* [ENTRÉES BRUTES]

********************

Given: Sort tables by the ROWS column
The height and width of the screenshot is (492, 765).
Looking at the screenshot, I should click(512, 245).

********************

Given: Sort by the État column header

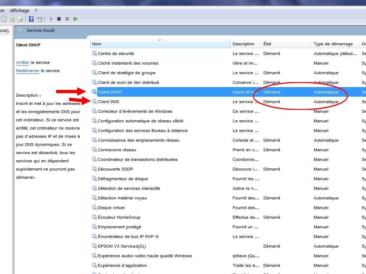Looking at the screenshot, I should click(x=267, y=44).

********************

Recopiez les lignes, de celle qui contient « Given: Sort tables by the ROWS column » à celle qui contient « Looking at the screenshot, I should click(512, 245). », en substituant « vues » à « tables » sans rien modifier d'autre.

Given: Sort vues by the ROWS column
The height and width of the screenshot is (492, 765).
Looking at the screenshot, I should click(512, 245).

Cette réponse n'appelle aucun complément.